Rhythm begins, you see. I hear. A catalectic tetrameter of iambs marching. No, agallop: deline the mare.

Open your eyes now. I will. One moment. Has all vanished since? If I open and am for ever in the black adiaphane. Basta! I will see if I can see.

See now. There all the time without you: and ever shall be, world without end.

They came down the steps from Leahy’s terrace prudently, Frauenzimmer: and down the shelving shore flabbily their splayed feet sinking in the silted sand. Like me, like Algy, coming down to our mighty mother. Number one swung lourdily her midwife’s bag, the other’s gamp poked in the beach. From the liberties, out for the day. Mrs Florence MacCabe, relict of the late Patk MacCabe, deeply lamented, of Bride Street. One of her sisterhood lugged me squealing into life. Creation from nothing. What has she in the bag? A misbirth with a trailing navelcord, hushed in ruddy wool. The cords of all link back, strandentwining cable of all flesh. That is why mystic monks. Will you be as gods? Gaze in your omphalos. Hello. Kinch here. Put me on to Edenville. Aleph, alpha: nought, nought, one.

Spouse and helpmate of Adam Kadmon: Heva, naked Eve. She had no navel. Gaze. Belly without blemish, bulging big, a buckler of taut vellum, no, whiteheaped corn, orient and immortal, standing from everlasting to everlasting. Womb of sin.

Wombed in sin darkness I was too, made not begotten. By them, the man with my voice and my eyes and a ghostwoman with ashes on her breath. They clasped and sundered, did the coupler’s will. From before the ages He willed me and now may not will me away or ever. A lex eterna stays about him. Is that then the divine substance wherein Father and Son are consubstantial? Where is poor dear Arius to try conclusions? Warring his life long on the contransmagnificandjewbangtantiality. Illstarred heresiarch. In a Greek watercloset he breathed his last: euthanasia. With beaded mitre and with crozier, stalled upon his throne, widower of a widowed see, with upstiffed omophorion, with clotted hinderparts.

Airs romped around him, nipping and eager airs. They are coming, waves. The whitemaned seahorses, champing, brightwindbridled, the steeds of Mananaan.

I mustn’t forget his letter for the press. And after? The Ship, half twelve. By the way go easy with that money like a good young imbecile. Yes, I must.

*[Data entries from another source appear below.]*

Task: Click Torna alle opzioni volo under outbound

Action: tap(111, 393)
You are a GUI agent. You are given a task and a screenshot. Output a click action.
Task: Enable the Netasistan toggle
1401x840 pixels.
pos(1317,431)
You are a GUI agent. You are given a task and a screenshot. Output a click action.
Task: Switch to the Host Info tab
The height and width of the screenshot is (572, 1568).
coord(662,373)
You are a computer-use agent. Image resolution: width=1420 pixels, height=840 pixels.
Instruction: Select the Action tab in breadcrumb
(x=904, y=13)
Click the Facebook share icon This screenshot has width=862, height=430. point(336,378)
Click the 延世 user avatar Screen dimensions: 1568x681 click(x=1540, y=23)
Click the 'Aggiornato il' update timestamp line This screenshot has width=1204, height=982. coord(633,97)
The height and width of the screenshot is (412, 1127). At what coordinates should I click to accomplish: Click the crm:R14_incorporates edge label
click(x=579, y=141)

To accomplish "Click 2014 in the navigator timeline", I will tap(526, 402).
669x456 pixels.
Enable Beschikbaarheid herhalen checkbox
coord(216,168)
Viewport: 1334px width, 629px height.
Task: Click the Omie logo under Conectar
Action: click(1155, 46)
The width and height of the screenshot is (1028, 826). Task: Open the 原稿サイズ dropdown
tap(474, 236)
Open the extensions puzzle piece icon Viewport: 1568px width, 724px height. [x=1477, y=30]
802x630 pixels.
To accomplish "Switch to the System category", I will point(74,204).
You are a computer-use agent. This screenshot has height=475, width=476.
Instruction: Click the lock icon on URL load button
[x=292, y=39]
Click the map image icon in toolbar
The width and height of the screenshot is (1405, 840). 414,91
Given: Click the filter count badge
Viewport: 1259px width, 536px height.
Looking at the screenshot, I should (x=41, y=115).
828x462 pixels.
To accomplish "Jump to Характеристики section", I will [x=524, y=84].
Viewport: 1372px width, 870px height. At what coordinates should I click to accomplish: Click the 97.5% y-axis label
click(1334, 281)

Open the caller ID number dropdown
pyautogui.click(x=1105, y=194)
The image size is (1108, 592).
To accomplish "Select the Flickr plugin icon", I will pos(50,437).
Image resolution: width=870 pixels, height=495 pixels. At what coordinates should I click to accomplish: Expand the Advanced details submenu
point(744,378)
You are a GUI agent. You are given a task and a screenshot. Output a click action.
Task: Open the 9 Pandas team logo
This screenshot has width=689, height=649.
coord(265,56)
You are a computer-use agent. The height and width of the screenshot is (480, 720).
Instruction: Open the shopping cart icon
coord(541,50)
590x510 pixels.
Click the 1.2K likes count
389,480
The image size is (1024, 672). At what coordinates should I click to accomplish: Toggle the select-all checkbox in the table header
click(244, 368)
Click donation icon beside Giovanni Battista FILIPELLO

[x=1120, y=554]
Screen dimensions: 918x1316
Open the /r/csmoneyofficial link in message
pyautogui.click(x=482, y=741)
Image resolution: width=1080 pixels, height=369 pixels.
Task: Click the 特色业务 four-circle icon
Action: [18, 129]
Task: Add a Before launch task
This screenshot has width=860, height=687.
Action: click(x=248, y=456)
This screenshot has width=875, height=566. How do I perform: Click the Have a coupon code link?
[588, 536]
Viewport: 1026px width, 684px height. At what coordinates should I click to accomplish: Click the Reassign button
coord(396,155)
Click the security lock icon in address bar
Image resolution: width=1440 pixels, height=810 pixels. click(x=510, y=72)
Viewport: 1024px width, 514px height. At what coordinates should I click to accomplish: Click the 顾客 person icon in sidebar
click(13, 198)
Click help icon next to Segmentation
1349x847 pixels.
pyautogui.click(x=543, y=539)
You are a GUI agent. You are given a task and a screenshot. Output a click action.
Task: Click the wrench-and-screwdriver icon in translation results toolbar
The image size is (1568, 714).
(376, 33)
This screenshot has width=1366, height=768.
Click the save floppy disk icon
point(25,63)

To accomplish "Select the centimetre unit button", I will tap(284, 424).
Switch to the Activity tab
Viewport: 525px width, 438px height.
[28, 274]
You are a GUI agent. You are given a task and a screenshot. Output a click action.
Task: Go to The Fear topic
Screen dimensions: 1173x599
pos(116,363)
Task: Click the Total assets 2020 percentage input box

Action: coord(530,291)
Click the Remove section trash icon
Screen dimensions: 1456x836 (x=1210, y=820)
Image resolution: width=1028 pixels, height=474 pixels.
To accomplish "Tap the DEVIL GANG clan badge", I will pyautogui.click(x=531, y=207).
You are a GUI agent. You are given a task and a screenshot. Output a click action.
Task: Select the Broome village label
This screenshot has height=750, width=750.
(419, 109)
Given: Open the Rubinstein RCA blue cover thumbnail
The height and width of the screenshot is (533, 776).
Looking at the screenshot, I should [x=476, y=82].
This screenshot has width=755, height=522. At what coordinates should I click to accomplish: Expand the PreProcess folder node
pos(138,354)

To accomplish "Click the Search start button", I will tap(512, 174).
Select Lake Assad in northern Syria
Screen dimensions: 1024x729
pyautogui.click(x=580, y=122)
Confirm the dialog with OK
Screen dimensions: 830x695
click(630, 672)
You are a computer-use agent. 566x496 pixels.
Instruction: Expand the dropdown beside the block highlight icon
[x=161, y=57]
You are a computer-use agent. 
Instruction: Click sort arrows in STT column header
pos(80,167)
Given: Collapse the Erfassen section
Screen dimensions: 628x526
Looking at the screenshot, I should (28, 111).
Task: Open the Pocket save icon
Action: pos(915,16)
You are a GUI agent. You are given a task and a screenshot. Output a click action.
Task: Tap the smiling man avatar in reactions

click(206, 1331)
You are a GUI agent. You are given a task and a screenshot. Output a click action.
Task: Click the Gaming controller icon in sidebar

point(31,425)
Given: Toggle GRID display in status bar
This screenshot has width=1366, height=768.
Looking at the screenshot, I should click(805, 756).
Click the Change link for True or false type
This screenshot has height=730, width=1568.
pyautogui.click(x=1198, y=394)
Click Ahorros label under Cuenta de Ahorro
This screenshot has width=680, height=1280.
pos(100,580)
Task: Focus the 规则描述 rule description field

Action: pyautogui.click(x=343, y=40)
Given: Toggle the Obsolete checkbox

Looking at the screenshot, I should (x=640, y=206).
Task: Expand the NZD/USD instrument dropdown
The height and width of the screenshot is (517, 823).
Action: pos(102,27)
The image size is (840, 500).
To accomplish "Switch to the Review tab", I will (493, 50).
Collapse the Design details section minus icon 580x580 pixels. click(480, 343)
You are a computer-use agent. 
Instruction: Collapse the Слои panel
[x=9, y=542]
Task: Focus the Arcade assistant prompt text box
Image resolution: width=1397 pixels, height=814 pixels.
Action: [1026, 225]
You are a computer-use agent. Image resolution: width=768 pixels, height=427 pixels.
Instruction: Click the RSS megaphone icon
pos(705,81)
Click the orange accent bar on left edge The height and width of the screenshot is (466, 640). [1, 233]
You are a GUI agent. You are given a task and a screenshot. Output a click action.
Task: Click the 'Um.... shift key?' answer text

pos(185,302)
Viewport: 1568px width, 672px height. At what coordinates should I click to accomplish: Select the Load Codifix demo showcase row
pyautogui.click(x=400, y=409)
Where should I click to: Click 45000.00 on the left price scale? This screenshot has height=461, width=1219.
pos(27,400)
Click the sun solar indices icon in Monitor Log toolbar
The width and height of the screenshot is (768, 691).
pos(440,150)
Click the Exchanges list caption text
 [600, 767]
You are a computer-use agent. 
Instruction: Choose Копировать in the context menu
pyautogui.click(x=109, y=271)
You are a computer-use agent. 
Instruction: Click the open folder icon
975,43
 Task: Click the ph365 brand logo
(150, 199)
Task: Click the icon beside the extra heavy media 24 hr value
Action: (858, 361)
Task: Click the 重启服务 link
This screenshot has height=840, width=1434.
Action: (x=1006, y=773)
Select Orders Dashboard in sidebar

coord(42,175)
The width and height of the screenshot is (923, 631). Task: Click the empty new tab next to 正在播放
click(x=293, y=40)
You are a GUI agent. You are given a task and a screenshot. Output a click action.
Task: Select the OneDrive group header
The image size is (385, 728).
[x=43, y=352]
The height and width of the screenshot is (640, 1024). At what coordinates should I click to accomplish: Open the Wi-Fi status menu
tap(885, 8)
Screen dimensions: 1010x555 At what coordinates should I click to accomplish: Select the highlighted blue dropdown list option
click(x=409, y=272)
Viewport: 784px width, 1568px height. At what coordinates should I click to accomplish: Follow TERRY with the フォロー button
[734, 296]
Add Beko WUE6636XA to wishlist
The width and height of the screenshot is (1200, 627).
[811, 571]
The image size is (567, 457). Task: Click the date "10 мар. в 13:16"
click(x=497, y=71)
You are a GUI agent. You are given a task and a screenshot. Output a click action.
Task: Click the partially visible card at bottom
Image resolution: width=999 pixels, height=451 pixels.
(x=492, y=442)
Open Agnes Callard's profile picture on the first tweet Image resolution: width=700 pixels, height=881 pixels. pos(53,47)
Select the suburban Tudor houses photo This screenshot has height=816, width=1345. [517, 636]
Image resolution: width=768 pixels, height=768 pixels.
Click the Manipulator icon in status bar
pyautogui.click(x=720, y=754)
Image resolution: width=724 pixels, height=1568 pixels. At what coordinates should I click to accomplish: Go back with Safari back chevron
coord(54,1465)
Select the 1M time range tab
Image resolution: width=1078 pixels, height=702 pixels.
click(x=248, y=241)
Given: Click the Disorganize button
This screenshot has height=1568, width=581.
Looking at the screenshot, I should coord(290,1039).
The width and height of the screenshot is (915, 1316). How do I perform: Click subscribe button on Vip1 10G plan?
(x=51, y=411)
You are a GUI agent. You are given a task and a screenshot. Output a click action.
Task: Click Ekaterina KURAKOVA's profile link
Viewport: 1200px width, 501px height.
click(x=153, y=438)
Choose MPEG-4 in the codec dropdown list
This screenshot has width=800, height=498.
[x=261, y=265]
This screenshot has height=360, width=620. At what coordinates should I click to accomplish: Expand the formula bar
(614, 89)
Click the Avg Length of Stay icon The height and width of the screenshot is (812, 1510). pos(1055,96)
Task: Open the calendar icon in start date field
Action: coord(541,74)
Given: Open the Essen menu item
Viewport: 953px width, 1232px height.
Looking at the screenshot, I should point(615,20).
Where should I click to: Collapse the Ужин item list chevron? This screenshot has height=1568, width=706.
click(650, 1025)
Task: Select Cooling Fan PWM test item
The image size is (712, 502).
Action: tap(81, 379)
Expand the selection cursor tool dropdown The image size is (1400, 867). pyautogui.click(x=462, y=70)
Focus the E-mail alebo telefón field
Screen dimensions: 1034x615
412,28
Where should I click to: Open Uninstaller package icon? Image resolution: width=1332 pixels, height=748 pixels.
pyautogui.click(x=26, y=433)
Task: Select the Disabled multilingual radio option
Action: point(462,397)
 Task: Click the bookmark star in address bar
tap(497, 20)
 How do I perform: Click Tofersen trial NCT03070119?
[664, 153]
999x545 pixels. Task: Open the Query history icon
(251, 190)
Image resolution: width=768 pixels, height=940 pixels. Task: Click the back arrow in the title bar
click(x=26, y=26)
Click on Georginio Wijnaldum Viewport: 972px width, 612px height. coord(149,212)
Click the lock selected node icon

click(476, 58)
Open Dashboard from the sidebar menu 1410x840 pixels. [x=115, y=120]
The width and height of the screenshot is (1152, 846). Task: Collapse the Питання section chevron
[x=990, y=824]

His pace slackened. Here. Am I going to Aunt Sara’s or not? My consubstantial father’s voice. Did you see anything of your artist brother Stephen lately? No? Sure he’s not down in Strasburg terrace with his aunt Sally? Couldn’t he fly a bit higher than that, eh? And and and and tell us Stephen, how is uncle Si? O weeping God, the things I married into. De boys up in de hayloft. The drunken little costdrawer and his brother, the cornet player. Highly respectable gondoliers. And skeweyed Walter sirring his father, no less. Sir. Yes, sir. No, sir. Jesus wept: and no wonder, by Christ.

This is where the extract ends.